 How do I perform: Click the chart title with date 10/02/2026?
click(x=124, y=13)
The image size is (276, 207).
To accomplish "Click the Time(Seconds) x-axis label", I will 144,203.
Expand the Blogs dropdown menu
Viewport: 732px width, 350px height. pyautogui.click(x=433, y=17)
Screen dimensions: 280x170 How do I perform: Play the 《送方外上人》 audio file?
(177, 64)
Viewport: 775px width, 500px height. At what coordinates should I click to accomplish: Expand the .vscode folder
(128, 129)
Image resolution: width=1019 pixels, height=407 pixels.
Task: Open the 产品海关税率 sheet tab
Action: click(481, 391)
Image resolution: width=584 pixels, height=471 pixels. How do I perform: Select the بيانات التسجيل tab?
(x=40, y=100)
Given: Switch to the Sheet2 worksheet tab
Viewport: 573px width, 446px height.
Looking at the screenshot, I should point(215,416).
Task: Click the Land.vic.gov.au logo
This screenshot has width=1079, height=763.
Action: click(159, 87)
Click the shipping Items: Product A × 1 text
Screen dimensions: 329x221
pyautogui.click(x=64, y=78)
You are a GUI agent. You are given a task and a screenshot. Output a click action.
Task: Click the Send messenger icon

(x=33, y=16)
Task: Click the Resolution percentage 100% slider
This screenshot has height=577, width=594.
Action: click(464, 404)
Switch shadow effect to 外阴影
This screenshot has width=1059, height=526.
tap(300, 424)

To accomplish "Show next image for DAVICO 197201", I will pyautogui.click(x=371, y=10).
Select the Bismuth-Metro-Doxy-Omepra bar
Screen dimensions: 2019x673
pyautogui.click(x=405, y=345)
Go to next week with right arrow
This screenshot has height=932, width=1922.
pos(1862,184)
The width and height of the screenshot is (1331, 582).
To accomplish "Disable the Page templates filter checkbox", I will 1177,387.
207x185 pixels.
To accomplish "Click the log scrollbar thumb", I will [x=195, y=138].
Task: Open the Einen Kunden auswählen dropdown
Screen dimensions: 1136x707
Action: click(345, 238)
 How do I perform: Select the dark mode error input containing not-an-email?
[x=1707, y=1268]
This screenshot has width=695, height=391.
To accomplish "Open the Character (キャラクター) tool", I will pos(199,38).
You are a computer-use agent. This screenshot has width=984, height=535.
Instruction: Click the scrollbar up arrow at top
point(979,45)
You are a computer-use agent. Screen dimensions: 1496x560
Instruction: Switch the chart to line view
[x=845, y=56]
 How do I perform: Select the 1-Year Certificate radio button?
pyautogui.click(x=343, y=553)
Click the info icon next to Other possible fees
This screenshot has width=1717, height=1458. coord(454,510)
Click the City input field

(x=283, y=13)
######
▶ Short task: Write out the data again, beginning at the line that has "Switch shadow effect to 外阴影" and stopping after the line that has "pyautogui.click(x=343, y=553)". In those lines, substitute "scroll bar" for every "scrollbar" and leave everything else unchanged.

▶ Response:
Switch shadow effect to 外阴影
This screenshot has width=1059, height=526.
tap(300, 424)

To accomplish "Show next image for DAVICO 197201", I will pyautogui.click(x=371, y=10).
Select the Bismuth-Metro-Doxy-Omepra bar
Screen dimensions: 2019x673
pyautogui.click(x=405, y=345)
Go to next week with right arrow
This screenshot has height=932, width=1922.
pos(1862,184)
The width and height of the screenshot is (1331, 582).
To accomplish "Disable the Page templates filter checkbox", I will 1177,387.
207x185 pixels.
To accomplish "Click the log scroll bar thumb", I will [x=195, y=138].
Task: Open the Einen Kunden auswählen dropdown
Screen dimensions: 1136x707
Action: click(345, 238)
 How do I perform: Select the dark mode error input containing not-an-email?
[x=1707, y=1268]
This screenshot has width=695, height=391.
To accomplish "Open the Character (キャラクター) tool", I will pos(199,38).
You are a computer-use agent. This screenshot has width=984, height=535.
Instruction: Click the scroll bar up arrow at top
point(979,45)
You are a computer-use agent. Screen dimensions: 1496x560
Instruction: Switch the chart to line view
[x=845, y=56]
 How do I perform: Select the 1-Year Certificate radio button?
pyautogui.click(x=343, y=553)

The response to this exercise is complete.